>> BEGIN DATA SUPPLIED
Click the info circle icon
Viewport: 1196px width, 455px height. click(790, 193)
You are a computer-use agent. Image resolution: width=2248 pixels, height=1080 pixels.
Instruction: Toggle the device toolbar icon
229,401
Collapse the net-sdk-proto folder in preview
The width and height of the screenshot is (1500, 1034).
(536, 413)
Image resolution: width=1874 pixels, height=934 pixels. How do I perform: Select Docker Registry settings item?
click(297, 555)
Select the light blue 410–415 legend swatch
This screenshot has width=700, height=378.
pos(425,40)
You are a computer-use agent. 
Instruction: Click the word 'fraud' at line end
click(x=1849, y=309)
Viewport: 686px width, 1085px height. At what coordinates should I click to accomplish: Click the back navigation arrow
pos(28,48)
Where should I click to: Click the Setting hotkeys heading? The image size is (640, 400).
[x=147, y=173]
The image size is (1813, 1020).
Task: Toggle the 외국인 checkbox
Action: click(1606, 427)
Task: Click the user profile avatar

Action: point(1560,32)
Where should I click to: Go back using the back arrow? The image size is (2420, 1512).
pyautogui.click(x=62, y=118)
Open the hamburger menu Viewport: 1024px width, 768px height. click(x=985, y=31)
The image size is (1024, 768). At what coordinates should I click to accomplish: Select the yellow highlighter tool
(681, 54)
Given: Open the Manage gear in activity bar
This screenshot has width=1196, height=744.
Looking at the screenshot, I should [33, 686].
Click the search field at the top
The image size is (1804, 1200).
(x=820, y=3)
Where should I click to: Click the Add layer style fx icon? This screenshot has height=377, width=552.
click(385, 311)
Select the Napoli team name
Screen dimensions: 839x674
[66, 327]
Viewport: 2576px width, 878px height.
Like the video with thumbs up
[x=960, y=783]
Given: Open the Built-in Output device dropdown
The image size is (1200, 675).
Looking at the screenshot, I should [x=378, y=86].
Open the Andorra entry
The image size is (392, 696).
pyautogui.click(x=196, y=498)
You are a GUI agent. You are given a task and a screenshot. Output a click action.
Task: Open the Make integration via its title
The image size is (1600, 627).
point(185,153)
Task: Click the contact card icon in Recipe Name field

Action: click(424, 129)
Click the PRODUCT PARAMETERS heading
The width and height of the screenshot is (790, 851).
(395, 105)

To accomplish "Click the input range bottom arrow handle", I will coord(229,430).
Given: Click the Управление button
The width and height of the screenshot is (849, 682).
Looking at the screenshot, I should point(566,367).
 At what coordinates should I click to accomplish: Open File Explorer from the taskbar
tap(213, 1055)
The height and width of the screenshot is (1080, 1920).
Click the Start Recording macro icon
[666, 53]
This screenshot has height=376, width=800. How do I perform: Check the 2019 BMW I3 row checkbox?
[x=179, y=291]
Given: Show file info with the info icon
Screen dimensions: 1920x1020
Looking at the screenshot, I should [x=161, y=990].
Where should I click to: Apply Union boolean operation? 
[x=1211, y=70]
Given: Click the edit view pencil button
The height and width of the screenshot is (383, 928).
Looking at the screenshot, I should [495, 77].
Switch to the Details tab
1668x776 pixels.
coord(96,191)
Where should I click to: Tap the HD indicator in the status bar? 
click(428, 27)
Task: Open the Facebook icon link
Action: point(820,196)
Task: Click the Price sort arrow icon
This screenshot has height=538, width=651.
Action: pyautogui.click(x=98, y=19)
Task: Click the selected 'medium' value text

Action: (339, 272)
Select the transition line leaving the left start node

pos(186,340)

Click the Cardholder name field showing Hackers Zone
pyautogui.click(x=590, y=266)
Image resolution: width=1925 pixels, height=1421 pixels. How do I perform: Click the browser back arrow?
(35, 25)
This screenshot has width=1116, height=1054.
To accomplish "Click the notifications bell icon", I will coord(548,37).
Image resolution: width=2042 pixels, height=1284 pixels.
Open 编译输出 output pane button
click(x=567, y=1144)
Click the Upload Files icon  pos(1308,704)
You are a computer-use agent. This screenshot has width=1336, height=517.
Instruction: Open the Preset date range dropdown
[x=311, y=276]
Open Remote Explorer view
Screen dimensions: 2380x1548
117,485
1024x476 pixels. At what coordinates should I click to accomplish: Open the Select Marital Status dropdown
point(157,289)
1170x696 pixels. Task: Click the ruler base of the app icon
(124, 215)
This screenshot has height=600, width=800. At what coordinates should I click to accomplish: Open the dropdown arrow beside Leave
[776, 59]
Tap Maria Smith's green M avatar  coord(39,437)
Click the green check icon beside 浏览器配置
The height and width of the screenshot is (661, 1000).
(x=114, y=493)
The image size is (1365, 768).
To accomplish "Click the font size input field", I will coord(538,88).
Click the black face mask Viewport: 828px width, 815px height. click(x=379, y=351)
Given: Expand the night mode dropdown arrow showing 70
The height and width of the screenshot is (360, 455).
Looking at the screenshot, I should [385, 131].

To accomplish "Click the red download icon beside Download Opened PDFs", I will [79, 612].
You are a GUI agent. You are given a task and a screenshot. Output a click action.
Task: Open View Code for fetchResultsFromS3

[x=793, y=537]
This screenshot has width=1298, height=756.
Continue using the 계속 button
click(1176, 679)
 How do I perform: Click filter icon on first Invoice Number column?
>> END DATA SUPPLIED
▶ _GIVEN PROBLEM_
Copy every one of the entries above word for word, keeping each line as it appears.

▶ _SOLUTION_
Click the info circle icon
Viewport: 1196px width, 455px height. click(790, 193)
You are a computer-use agent. Image resolution: width=2248 pixels, height=1080 pixels.
Instruction: Toggle the device toolbar icon
229,401
Collapse the net-sdk-proto folder in preview
The width and height of the screenshot is (1500, 1034).
(536, 413)
Image resolution: width=1874 pixels, height=934 pixels. How do I perform: Select Docker Registry settings item?
click(297, 555)
Select the light blue 410–415 legend swatch
This screenshot has width=700, height=378.
pos(425,40)
You are a computer-use agent. 
Instruction: Click the word 'fraud' at line end
click(x=1849, y=309)
Viewport: 686px width, 1085px height. At what coordinates should I click to accomplish: Click the back navigation arrow
pos(28,48)
Where should I click to: Click the Setting hotkeys heading? The image size is (640, 400).
[x=147, y=173]
The image size is (1813, 1020).
Task: Toggle the 외국인 checkbox
Action: click(1606, 427)
Task: Click the user profile avatar

Action: point(1560,32)
Where should I click to: Go back using the back arrow? The image size is (2420, 1512).
pyautogui.click(x=62, y=118)
Open the hamburger menu Viewport: 1024px width, 768px height. click(x=985, y=31)
The image size is (1024, 768). At what coordinates should I click to accomplish: Select the yellow highlighter tool
(681, 54)
Given: Open the Manage gear in activity bar
This screenshot has width=1196, height=744.
Looking at the screenshot, I should [33, 686].
Click the search field at the top
The image size is (1804, 1200).
(x=820, y=3)
Where should I click to: Click the Add layer style fx icon? This screenshot has height=377, width=552.
click(385, 311)
Select the Napoli team name
Screen dimensions: 839x674
[66, 327]
Viewport: 2576px width, 878px height.
Like the video with thumbs up
[x=960, y=783]
Given: Open the Built-in Output device dropdown
The image size is (1200, 675).
Looking at the screenshot, I should [x=378, y=86].
Open the Andorra entry
The image size is (392, 696).
pyautogui.click(x=196, y=498)
You are a GUI agent. You are given a task and a screenshot. Output a click action.
Task: Open the Make integration via its title
The image size is (1600, 627).
point(185,153)
Task: Click the contact card icon in Recipe Name field

Action: click(424, 129)
Click the PRODUCT PARAMETERS heading
The width and height of the screenshot is (790, 851).
(395, 105)

To accomplish "Click the input range bottom arrow handle", I will coord(229,430).
Given: Click the Управление button
The width and height of the screenshot is (849, 682).
Looking at the screenshot, I should point(566,367).
 At what coordinates should I click to accomplish: Open File Explorer from the taskbar
tap(213, 1055)
The height and width of the screenshot is (1080, 1920).
Click the Start Recording macro icon
[666, 53]
This screenshot has height=376, width=800. How do I perform: Check the 2019 BMW I3 row checkbox?
[x=179, y=291]
Given: Show file info with the info icon
Screen dimensions: 1920x1020
Looking at the screenshot, I should [x=161, y=990].
Where should I click to: Apply Union boolean operation? 
[x=1211, y=70]
Given: Click the edit view pencil button
The height and width of the screenshot is (383, 928).
Looking at the screenshot, I should [495, 77].
Switch to the Details tab
1668x776 pixels.
coord(96,191)
Where should I click to: Tap the HD indicator in the status bar? 
click(428, 27)
Task: Open the Facebook icon link
Action: point(820,196)
Task: Click the Price sort arrow icon
This screenshot has height=538, width=651.
Action: pyautogui.click(x=98, y=19)
Task: Click the selected 'medium' value text

Action: (339, 272)
Select the transition line leaving the left start node

pos(186,340)

Click the Cardholder name field showing Hackers Zone
pyautogui.click(x=590, y=266)
Image resolution: width=1925 pixels, height=1421 pixels. How do I perform: Click the browser back arrow?
(35, 25)
This screenshot has width=1116, height=1054.
To accomplish "Click the notifications bell icon", I will coord(548,37).
Image resolution: width=2042 pixels, height=1284 pixels.
Open 编译输出 output pane button
click(x=567, y=1144)
Click the Upload Files icon  pos(1308,704)
You are a computer-use agent. This screenshot has width=1336, height=517.
Instruction: Open the Preset date range dropdown
[x=311, y=276]
Open Remote Explorer view
Screen dimensions: 2380x1548
117,485
1024x476 pixels. At what coordinates should I click to accomplish: Open the Select Marital Status dropdown
point(157,289)
1170x696 pixels. Task: Click the ruler base of the app icon
(124, 215)
This screenshot has height=600, width=800. At what coordinates should I click to accomplish: Open the dropdown arrow beside Leave
[776, 59]
Tap Maria Smith's green M avatar  coord(39,437)
Click the green check icon beside 浏览器配置
The height and width of the screenshot is (661, 1000).
(x=114, y=493)
The image size is (1365, 768).
To accomplish "Click the font size input field", I will coord(538,88).
Click the black face mask Viewport: 828px width, 815px height. click(x=379, y=351)
Given: Expand the night mode dropdown arrow showing 70
The height and width of the screenshot is (360, 455).
Looking at the screenshot, I should [385, 131].

To accomplish "Click the red download icon beside Download Opened PDFs", I will [79, 612].
You are a GUI agent. You are given a task and a screenshot. Output a click action.
Task: Open View Code for fetchResultsFromS3

[x=793, y=537]
This screenshot has width=1298, height=756.
Continue using the 계속 button
click(1176, 679)
 How do I perform: Click filter icon on first Invoice Number column?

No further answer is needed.